None of this bodes well for the future of agriculture and the way of life we enjoy in Southern Maryland.
One of our major achievements in the 1999 General Assembly session was procuring five percent of Maryland's share of the recent multi-billion tobacco settlement for Southern Maryland's farmers. After reluctantly agreeing to support this, Governor Glendening said flat out that he will not allow any of the settlement money to go towards subsidizing tobacco. But tobacco has never been subsidized by the federal, state or local governments. And now, a lot of people are assuming that this is the beginning of the end of tobacco farming in Maryland.
I'm not inclined to agree. I believe tobacco does -- or should -- have a future in Southern Maryland.
Yes, the price per pound of tobacco is down. But we must also remember that over the last two years, Mother Nature has not been kind to our tobacco crops with near-drought-like conditions. Weather is a roll of the dice, not a trend. Like winters that are sometimes cold, snowy and icy and others -- like the last two -- that are mild, summers have different characteristics. Some summers feature numerous showers -- not good for beach goers and softball players, but great for our tobacco farmers. The price per pound of tobacco in 1996 was high because the crop was so good. And those days can come again. There is simply no crop grown in Southern Maryland that comes anywhere close in profitability per acre harvested.
For instance, in 1998, corn, the second most profitable crop in Maryland, garnered $218 per acre. In the same year, tobacco brought in $2,170 per acre.

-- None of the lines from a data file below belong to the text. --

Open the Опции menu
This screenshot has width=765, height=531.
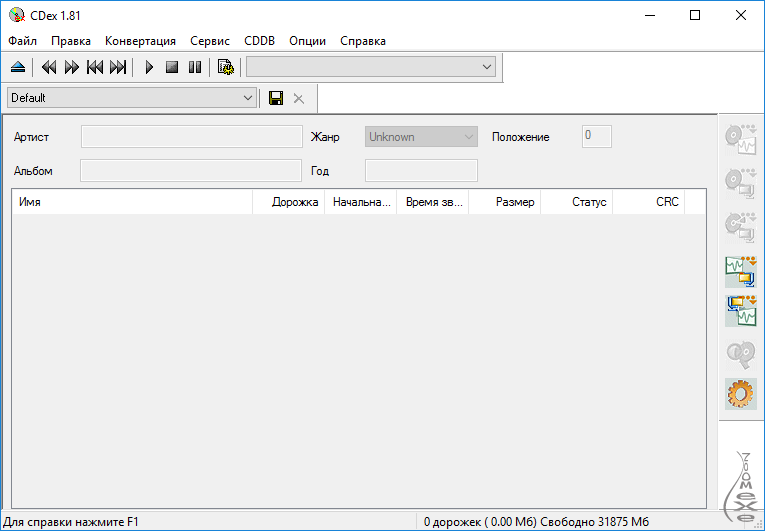coord(307,41)
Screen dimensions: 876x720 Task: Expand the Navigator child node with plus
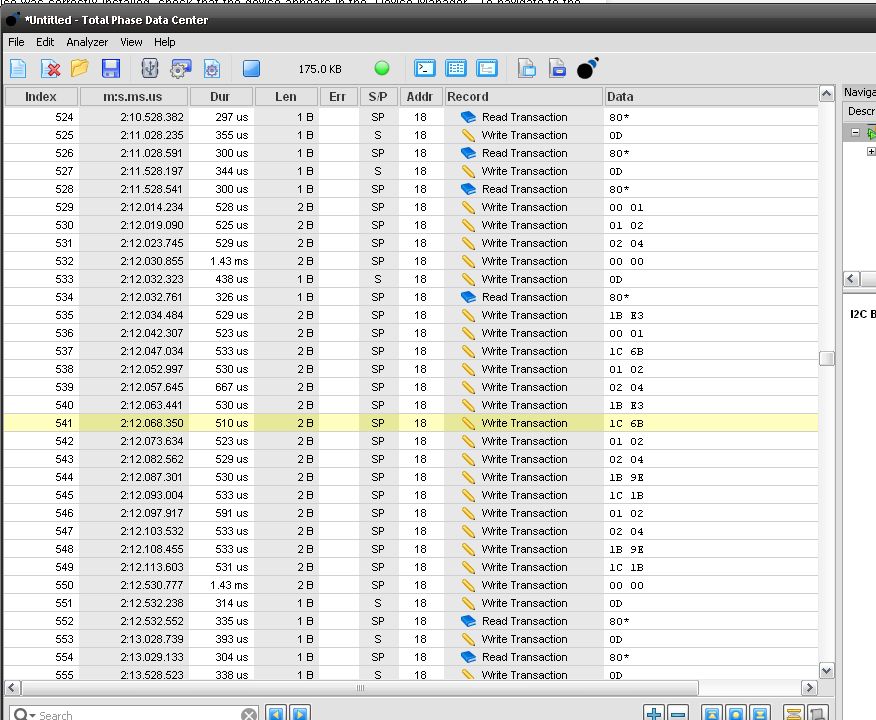pyautogui.click(x=871, y=152)
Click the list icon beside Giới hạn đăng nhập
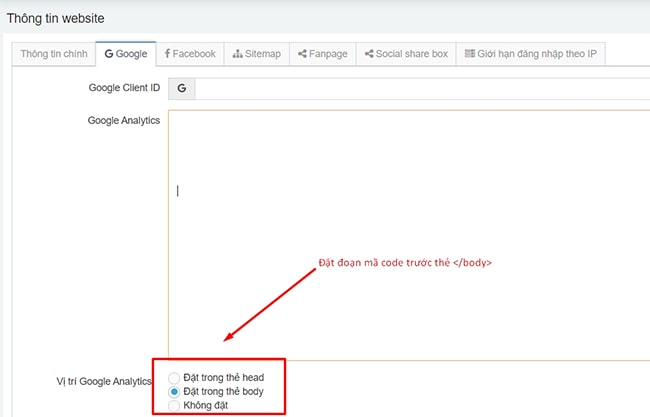 click(x=469, y=54)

Don't get me wrong. I know how harmful tobacco is to one's health. The number of deaths from abuse of tobacco is stunning. And yet, it is still something legal that people enjoy. The market is not shrinking, but our farmers are worried and this is troublesome.

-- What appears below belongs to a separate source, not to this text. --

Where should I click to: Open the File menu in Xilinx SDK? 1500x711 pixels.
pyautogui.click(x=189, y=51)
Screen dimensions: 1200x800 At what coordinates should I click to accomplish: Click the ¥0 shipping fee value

In order to save us from over-development, we have to find some way to save tobacco. It's one of the ways to preserve the land. There are some very good things about the five percent we are getting from the tobacco settlement. Many of the farmers that take advantage of transitioning from tobacco to other crops, are the ones who will benefit most.
On the surface, transitioning from tobacco to "alternative crops" seems the logical thing to do. The problem is: It isn't. Tobacco fields are more unique than traditional grain crops such as corn or wheat which spread over many more acres than tobacco. To profit from corn, wheat or soy beans, farmers need to have large fields because the price of the grain crop per acre is far less than the price per acre for tobacco.
This is a major reason why some tobacco farmers don't want to transition to anything else. Many have small tobacco farms that reap a large profit. They cannot hope to equal that same profit from any other crop.
I have heard more than one tobacco farmer tell me outright that if the product continues to devalue and politicians and lawyers continue to meddle to help this devaluation, they'll get out of the business altogether.
And once that happens, believe me, the developers are waiting to pounce. I'm amazed as I drive down Routes 4 and 301 and up Route 235 how much development is taking place on what used to be open fields and farmland. With development comes congestion. The ills of congestion are crowded roads which lead to more accidents, long lines at stores, loss of privacy and -- most precious of all -- the beautiful open space that makes Southern Maryland such a great place to live.
Here's another worrisome possibility: As tobacco products become more notorious, researchers are looking at other, positive ways to utilize this still-mysterious plant. What if one day researchers find that tobacco has a highly medicinal use or some other positive attribute? What will happen then, when we have no more tobacco farms? Or no one to grow it?